I thought it was the scariest movie I had ever watched in stark black and white.
It had no special effects, no blood and gore, no aliens invading in gigantic and threatening spaceships, no pumped up Arnold Schwarzenegger or hunky chiselled perfect male models with stubble and corny lines. The major female star was feisty and ageless.
She was Ava Gardner. He was Gregory Peck. The heartthrob was Tony Perkins, here playing Lieutenant Holmes – remember the original “ Psycho”, another movie favourite which left lasting impressions on me, as Alfred Hitchcock created atmosphere and on- screen horror. Psychological horror in the aftermath of a nuclear war, long before we even knew what that meant.
A navy submarine took pride of place with Gregory Peck, from Idaho, in charge. The rate of radioactive drift was five months away and actor Fred Astaire stated “ We haven’t got a chance .” So they came down the coast of Australia.

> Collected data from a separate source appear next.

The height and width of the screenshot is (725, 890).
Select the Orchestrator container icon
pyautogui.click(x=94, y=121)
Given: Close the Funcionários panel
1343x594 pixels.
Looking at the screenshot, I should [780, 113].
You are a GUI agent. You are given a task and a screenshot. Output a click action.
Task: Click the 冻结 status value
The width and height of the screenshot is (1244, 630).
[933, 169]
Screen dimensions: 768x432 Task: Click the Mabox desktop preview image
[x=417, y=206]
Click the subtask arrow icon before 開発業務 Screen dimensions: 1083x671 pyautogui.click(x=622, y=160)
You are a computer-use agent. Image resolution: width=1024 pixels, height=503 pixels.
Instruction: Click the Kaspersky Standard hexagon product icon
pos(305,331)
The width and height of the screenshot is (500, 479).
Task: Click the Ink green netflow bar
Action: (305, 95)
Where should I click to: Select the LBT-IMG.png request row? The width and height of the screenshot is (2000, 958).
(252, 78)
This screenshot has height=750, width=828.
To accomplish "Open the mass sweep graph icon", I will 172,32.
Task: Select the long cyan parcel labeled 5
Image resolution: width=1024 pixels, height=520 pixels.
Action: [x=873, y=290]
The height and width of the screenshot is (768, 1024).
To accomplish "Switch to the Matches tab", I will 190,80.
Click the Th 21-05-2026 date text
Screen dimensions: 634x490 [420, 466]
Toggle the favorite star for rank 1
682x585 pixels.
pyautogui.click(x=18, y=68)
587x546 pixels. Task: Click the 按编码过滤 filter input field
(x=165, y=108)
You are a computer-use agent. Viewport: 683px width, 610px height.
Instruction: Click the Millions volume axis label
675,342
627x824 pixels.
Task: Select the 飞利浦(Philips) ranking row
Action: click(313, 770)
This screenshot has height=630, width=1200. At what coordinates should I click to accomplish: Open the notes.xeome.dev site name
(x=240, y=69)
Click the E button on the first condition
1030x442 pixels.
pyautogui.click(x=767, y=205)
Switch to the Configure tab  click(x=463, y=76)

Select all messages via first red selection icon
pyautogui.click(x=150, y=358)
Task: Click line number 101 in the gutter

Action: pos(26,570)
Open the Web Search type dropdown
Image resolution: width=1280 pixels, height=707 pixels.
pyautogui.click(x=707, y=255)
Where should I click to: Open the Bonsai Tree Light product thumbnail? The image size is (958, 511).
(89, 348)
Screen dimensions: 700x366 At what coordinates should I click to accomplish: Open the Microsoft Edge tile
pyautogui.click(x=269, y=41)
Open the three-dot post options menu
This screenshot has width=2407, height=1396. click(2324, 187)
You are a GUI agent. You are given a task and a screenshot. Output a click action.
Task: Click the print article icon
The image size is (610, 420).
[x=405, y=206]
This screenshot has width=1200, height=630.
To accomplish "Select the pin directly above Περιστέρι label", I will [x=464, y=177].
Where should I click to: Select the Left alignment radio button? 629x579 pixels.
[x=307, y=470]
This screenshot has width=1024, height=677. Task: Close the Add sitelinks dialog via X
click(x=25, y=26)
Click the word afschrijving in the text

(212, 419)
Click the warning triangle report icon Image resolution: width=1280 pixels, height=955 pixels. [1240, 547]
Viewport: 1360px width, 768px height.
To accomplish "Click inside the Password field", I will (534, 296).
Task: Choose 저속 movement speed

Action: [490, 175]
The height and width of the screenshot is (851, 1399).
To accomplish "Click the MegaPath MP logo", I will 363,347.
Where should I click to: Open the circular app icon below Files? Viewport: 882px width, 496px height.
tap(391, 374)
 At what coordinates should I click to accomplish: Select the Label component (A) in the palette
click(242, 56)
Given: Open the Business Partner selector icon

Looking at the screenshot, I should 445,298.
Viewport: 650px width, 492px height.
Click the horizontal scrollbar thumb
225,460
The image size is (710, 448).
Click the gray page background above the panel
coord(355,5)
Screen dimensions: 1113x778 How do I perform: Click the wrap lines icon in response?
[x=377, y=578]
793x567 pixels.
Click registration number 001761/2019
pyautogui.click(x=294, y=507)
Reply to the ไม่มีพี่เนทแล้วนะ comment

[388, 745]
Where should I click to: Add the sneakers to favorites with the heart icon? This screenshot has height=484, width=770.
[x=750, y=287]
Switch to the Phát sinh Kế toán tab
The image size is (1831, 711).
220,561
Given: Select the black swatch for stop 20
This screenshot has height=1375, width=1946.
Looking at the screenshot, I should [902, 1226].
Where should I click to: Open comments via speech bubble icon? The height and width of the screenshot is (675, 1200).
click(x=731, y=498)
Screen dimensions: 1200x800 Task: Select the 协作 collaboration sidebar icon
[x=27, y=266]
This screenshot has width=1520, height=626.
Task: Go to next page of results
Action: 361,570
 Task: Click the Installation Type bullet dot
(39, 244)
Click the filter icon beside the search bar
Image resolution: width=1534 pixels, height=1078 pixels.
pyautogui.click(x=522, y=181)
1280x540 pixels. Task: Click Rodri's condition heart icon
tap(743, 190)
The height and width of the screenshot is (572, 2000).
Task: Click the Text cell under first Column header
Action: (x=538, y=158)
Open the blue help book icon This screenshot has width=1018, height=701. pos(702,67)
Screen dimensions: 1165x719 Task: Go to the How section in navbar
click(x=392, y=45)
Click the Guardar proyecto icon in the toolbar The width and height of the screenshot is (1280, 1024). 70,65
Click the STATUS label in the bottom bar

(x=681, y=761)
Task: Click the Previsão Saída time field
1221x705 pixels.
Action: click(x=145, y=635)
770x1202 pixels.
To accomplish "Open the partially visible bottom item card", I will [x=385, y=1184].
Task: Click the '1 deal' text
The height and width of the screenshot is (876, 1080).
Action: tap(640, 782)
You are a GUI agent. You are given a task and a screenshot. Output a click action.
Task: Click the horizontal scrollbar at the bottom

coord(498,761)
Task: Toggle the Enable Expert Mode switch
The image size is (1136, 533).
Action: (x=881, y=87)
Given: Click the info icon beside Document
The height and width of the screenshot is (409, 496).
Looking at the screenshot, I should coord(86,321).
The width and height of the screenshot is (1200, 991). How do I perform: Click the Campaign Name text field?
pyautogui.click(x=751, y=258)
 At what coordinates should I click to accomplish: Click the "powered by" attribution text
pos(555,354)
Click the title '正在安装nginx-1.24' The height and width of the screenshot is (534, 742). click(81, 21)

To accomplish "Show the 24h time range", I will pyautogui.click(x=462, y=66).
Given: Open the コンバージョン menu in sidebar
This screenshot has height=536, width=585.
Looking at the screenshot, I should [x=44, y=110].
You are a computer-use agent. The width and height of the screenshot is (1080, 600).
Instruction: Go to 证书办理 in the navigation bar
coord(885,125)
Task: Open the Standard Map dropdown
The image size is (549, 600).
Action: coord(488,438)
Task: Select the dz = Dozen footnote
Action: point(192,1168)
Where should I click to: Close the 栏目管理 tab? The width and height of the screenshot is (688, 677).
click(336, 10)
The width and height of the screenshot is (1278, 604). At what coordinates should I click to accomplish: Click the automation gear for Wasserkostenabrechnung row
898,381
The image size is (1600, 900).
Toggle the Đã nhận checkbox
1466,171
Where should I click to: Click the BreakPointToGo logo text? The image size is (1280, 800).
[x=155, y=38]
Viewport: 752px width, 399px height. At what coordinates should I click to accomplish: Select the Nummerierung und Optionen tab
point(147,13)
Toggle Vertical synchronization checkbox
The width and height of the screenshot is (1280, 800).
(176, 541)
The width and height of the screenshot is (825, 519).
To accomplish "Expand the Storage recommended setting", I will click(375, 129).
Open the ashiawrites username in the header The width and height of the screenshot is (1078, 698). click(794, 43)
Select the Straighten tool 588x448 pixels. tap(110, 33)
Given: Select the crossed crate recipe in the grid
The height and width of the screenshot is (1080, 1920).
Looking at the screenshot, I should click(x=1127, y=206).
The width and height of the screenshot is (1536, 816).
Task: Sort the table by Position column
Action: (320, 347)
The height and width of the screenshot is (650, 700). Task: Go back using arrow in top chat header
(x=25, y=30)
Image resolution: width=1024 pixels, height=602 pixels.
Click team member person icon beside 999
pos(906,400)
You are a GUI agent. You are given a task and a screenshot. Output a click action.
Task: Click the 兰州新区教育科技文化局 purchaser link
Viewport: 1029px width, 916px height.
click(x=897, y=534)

Which beach were they filmed on? Was it Frankston, because the sign was there at the station.
Also viewed was The Great Ocean Road, Station/Princes Pier, Queen Victoria Hospital, a race track purported to be Phillip Island and Melbourne – a deserted paper strewn wasteland, corner of Elizabeth and Bourke Streets. Parliament of Victoria was The Department of the Navy – with Gregory Peck the main player.
There was a lot of smoking and tea was taken in cups and saucers like Mum used and which I am drawn to still. Taking tea is an art and it needs to be promoted as a relaxing activity – along with the art of wine drinking in these more modern times.
The Golden Gate Bridge was an iconic scene as the submarine travelled underneath a deserted San Francisco. Was that a young John Meillon, Aussie actor, portraying an American seaman who deserted to fish off the pier? Gregory Peck was a true gentleman, kind, calm and compassionate. Radiation sickness began to emerge in subtle ways and for a young movie going admirer, this was seriously disturbing. So was the mention of those mysterious “ pills “, to be taken when all was lost. Heavy stuff.
“ You look married “ said whilst wearing a brunch coat, to Gregory Peck. She wasn’t acting! For those of you too young to know what a brunch coat is – well it isn’t a negligee and it is very un-sexy, but she pulled it off!
“Even if you don’t like me, would you please hold onto me for just a moment longer?” said to the tune of Waltzing Matilda! How good is that for an end of the world scenario? Pure movie magic. I think Sheldon from The Big Bang said that.
Basically the line “ If everyone was so smart, why didn’t someone know what was happening?” sums up the final depressing scenes, with a windswept, deserted and desolate Melbourne, empty tram tracks and dramatic music.
I worried for John Meillon and Tony Perkins wife and baby as the “ pills “ came out. Still scary.